--- Text for analysis ---

A look from JNSQ.

The new direct-to-consumer fashion label JNSQ aims to spare consumers of any guesswork.

As a wholly owned subsidiary of the Shein Group, a $2 billion online retail operation with headquarters in Hong Kong, the new direct-to-consumer JSNQ business is meant to be presented to shoppers as an entity unto itself. JNSQ is rooted in Los Angeles and focuses on elevated sportswear.

The brand’s formal name Je Ne Sais Quoi and the collection are meant to pay homage to effortless French style. During a recent preview of JNSQ in New York, chief executive officer and founder Malcolm Yam explained, “They don’t try too hard. That image is what we’re trying to share with the customer. You don’t have to try too hard to be someone else. Be yourself and you will be very comfortable. When you learn this, you don’t have to worry too much.”

The company is focusing on small, limited-edition runs. Instead of offering mega-inventories of various styles, the company plans to offer as few as 50. By focusing on an on-demand production model, JNSQ will reduce its carbon footprint. That approach is also designed to condition shoppers to buy what appeals to them right away for fear of missing out. In addition, new products will continually be introduced, encouraging shoppers to visit the direct-to-consumer site frequently.

In between showing such styles as a floaty polka-dot blouse and white eyelet dress, Yam, spoke of the brand’s slow-and-steady approach to growth. He said, “We don’t want to feed the monster and become too big overnight. We want to be patient so the brand has its own independence and we keep our own pace. We have to make sure that every step we make is correct. What matters to the customer is that we deliver the best quality product.”

Yam previously served as senior marketing director at the Shein Group. Now focused on JNSQ, he divides his time between Los Angeles and China. But he emphasized how JNSQ will debut solely in the U.S. “Fast fashion gets stale right away. They have to have profit margins, so they [sometimes] source their products from Third World countries to lower manufacturing costs from the fabric side and the labor side,” said Yam, adding that mass retailers can cause considerable environmental damage by discarding acids into water resources, which leads to pollution.

Fast fashion also requires scaling up large enough to lower costs but sell-throughs are not a sure thing, Yam said. “It is the basic theory of economics. On the other hand, fashion is not that predictable so the customers’ preferences aren’t that predictable. You think you’re going to sell this product, but maybe that’s not going to happen.”

When companies commit to huge manufacturing for predictions that don’t pan out, brands are left with the excess inventory, he added. “We all read about these huge brands burning their [excess] clothes, but at the same time they are still making more. That does not make any sense.”

With JNSQ, Yam said, “Our goal is to get to no-waste production so that everything we manufacture sells out and just goes to the customers’ hands rather than to the trash. We only stock 30 to 50 pieces per style. What we’re trying to do is to always bring customers new things.”

JNSQ plans to spend about $1 million to advertise, with social media platforms Instagram and Facebook being key areas. Visitors to the site will also be able to trace where each item comes from. Mulberry silk, cupro (regenerated cellulose fiber derived from cotton linter) and Pima cotton are among the fabrics that are being used, with blouses and dresses being among the specialties. Prices range from $50 to $150; most options are between $80 to $100. Blouses are $80 to $100 and dresses are in the $100 range.

Shoppers can also sign up for JNSQ’s membership program, which will give members first dibs on newly released items before they are widely available to the general public. Members will receive other perks, such as special events. “We give them the chance first to get involved and to get to know us. They will have the chance to get early access to items and to get exclusive sales,” Yam said. “We actually take advice and learn from customers. We’re soliciting their advice and we will react.”

--- Data for review ---

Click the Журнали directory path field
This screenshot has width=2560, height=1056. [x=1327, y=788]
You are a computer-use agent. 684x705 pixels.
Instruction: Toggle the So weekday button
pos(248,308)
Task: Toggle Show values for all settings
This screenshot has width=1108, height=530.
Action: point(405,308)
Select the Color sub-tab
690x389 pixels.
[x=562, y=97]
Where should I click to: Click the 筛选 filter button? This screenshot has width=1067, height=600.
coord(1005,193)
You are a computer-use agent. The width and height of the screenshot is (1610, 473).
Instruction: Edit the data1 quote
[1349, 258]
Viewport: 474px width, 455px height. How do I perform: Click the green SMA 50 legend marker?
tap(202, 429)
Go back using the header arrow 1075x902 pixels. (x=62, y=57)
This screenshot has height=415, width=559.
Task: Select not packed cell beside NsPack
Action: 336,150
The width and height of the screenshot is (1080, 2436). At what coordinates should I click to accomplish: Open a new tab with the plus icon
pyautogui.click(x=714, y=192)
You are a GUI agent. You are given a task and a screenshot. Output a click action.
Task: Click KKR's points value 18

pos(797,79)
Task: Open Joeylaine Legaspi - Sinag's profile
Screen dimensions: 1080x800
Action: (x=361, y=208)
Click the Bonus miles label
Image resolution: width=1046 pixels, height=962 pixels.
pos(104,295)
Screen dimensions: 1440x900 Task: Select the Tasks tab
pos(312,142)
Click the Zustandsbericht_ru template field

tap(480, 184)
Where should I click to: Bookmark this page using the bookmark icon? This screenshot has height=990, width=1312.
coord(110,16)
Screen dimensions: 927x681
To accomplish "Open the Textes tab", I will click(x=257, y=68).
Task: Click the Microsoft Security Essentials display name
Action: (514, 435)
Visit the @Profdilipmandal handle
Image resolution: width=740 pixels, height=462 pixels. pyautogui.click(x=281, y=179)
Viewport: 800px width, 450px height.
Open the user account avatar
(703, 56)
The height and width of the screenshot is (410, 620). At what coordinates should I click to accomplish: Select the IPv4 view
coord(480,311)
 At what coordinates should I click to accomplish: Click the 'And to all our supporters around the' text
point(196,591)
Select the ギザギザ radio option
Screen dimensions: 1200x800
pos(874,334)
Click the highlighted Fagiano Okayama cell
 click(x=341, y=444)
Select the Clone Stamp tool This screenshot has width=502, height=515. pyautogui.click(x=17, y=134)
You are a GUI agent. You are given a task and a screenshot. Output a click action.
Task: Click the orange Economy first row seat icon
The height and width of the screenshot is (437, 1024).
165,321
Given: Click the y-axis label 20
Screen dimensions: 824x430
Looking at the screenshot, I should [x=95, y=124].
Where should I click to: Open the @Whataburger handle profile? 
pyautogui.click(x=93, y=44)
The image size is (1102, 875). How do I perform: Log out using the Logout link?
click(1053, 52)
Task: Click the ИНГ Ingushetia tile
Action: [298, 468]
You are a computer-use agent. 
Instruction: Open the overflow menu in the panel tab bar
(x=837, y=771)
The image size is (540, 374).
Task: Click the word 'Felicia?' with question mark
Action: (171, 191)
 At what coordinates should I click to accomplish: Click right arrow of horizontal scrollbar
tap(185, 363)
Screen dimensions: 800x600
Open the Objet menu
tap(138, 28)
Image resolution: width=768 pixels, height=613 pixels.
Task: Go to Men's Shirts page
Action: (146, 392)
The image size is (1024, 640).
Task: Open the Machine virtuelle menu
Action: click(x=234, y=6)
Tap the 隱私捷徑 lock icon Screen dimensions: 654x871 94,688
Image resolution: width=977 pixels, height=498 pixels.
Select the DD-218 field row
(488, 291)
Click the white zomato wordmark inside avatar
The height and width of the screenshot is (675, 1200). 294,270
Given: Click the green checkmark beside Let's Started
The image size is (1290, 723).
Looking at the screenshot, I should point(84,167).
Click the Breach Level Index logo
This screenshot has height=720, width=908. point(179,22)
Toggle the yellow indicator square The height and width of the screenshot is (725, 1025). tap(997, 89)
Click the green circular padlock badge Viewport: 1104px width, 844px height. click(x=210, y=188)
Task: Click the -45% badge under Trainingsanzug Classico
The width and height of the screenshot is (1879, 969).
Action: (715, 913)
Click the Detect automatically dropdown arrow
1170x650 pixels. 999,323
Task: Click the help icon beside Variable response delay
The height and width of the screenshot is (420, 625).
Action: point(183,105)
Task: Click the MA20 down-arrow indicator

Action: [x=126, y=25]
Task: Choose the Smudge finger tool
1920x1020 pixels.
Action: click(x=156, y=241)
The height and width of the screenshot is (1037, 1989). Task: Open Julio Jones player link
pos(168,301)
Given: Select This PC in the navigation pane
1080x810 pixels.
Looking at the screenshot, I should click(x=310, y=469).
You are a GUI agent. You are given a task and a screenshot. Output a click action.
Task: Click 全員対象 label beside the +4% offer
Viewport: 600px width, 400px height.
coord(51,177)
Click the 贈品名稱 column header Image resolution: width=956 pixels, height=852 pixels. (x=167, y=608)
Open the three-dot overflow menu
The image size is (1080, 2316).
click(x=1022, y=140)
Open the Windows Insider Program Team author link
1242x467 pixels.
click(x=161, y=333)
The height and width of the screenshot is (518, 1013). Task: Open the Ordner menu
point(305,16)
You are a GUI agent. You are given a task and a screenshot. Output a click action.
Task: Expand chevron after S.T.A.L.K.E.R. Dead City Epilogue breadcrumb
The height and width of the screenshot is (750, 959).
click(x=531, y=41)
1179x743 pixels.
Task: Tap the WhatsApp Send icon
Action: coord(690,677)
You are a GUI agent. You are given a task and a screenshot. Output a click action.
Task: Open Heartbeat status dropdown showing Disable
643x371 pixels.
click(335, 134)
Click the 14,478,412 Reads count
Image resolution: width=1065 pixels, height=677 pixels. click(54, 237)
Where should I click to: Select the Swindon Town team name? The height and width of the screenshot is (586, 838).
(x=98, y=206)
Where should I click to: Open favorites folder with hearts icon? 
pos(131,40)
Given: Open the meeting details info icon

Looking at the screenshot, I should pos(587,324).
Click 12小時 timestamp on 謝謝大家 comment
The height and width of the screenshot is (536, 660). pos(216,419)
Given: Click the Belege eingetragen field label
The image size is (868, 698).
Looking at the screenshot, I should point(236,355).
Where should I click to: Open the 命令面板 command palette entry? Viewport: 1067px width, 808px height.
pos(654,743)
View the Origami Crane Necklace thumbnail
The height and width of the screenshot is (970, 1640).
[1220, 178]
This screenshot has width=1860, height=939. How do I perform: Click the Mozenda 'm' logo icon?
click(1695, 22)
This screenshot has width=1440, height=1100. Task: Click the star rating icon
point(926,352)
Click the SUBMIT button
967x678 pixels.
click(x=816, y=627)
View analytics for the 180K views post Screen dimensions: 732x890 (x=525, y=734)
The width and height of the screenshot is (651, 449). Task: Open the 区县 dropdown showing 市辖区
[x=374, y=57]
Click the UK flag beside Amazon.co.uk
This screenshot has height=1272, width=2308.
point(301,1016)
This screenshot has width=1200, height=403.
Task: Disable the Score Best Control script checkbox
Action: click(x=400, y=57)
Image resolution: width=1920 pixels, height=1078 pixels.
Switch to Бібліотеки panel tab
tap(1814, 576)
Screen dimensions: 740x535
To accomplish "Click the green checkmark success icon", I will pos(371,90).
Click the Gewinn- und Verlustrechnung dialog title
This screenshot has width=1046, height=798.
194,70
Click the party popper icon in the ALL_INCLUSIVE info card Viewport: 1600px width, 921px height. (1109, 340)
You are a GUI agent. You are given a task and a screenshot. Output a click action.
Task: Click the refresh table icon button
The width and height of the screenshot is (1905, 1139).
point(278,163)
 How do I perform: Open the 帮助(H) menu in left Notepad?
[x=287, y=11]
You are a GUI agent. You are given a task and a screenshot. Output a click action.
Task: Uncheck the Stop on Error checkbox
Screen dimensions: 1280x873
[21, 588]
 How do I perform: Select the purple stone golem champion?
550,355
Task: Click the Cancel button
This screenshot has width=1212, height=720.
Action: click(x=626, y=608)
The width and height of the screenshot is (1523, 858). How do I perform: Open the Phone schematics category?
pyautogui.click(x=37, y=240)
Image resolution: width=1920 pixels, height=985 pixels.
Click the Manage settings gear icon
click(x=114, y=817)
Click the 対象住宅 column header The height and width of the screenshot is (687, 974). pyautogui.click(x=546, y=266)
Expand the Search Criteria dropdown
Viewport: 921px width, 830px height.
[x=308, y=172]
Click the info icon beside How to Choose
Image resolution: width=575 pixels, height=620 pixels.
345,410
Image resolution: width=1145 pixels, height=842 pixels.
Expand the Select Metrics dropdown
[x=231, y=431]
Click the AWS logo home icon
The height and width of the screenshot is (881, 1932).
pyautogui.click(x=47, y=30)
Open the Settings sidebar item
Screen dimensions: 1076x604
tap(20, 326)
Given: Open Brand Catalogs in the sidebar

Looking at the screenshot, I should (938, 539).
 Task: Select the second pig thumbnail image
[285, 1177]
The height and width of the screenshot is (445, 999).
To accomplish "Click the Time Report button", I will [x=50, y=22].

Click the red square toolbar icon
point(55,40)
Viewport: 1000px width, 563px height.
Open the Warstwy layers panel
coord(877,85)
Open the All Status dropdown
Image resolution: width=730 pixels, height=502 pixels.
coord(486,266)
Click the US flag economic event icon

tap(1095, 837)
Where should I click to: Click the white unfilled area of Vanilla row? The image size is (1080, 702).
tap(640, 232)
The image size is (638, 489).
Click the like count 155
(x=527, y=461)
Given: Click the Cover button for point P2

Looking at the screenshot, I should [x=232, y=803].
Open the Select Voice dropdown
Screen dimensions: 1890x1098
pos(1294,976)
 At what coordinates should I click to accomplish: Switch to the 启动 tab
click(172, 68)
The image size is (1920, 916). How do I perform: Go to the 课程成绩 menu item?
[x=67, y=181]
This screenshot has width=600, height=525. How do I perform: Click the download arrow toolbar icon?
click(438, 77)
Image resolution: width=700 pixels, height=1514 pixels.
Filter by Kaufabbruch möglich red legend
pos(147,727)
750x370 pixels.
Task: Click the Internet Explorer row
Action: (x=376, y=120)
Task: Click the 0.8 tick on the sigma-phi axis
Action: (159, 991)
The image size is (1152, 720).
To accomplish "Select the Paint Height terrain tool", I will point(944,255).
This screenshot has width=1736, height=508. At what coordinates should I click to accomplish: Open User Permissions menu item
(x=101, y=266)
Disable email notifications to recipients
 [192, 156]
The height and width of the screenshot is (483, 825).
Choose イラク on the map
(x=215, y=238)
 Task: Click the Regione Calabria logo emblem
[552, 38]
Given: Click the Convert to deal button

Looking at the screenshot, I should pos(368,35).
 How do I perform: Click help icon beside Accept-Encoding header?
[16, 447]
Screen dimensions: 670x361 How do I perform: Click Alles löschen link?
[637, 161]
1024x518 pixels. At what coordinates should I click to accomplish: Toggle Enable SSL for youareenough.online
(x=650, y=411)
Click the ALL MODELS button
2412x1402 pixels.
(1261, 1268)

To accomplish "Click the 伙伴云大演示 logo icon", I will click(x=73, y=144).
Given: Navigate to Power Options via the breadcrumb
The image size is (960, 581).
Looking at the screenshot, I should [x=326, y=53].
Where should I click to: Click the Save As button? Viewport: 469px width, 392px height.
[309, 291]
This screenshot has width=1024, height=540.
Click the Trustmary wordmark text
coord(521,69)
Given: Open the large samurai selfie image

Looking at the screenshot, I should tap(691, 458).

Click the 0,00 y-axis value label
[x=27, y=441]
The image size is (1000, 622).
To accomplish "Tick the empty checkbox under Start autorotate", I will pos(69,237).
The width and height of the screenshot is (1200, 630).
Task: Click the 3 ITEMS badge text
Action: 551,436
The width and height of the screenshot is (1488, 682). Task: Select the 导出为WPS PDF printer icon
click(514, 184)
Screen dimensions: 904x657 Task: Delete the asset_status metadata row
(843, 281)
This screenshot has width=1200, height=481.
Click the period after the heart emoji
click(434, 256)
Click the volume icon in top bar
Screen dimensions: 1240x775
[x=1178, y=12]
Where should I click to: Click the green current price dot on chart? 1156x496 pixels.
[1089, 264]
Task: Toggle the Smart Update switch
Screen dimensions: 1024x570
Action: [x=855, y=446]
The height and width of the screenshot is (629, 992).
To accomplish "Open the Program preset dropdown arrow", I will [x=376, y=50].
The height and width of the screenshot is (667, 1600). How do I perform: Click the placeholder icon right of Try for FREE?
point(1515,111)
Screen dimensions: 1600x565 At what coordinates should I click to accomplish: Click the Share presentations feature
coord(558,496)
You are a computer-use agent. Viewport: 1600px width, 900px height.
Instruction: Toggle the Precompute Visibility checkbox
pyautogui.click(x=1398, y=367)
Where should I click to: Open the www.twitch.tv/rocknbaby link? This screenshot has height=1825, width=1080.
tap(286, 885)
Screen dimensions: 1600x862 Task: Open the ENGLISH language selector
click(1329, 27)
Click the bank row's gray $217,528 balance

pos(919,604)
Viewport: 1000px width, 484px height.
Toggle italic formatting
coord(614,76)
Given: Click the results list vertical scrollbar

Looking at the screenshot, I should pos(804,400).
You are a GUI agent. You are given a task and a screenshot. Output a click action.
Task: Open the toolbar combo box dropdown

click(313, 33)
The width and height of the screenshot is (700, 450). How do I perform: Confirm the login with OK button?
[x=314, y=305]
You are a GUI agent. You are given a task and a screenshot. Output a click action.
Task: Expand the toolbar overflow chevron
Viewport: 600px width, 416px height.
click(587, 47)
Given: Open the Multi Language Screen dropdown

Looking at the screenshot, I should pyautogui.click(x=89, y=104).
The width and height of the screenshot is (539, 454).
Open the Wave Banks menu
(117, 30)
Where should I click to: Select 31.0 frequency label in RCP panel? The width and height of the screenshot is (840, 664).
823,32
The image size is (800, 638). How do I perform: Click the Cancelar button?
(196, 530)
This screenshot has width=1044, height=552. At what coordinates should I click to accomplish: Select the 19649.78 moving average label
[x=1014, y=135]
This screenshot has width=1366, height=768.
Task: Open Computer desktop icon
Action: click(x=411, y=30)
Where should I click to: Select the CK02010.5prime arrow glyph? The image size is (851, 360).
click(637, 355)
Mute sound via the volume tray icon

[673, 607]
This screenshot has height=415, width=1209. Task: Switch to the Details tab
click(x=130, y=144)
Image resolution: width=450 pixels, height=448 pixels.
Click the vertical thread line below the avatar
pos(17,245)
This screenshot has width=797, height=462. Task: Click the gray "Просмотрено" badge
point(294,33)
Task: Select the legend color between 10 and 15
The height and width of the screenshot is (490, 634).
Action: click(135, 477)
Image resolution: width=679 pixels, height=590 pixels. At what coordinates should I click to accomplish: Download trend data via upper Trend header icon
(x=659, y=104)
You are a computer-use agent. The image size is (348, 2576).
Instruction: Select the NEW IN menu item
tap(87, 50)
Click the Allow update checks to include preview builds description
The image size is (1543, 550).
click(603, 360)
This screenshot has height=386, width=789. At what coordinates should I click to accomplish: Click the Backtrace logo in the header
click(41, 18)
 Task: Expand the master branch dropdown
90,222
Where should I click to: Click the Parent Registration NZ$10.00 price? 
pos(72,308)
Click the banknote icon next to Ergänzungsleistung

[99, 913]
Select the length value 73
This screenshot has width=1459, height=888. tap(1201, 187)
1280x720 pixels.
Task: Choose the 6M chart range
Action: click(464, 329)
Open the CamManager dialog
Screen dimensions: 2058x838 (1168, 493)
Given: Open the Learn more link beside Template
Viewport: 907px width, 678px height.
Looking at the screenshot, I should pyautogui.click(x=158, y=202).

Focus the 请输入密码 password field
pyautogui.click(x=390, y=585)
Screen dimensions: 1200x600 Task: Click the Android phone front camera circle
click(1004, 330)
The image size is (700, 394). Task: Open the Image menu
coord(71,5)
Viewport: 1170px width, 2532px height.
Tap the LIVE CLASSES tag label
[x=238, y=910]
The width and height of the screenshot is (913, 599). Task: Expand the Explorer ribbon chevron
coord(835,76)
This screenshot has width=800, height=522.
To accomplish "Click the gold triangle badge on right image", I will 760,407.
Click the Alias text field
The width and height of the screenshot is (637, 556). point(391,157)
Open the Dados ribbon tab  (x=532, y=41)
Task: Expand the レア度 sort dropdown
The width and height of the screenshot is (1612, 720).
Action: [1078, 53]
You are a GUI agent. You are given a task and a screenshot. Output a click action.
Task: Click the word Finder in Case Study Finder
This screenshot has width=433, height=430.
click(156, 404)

---

* **What is required**
How much does JNSQ plan to spend on advertising, according to the article about JNSQ? These lines have nothing to do with the article about JNSQ.

* **Your solution**
About $1 million.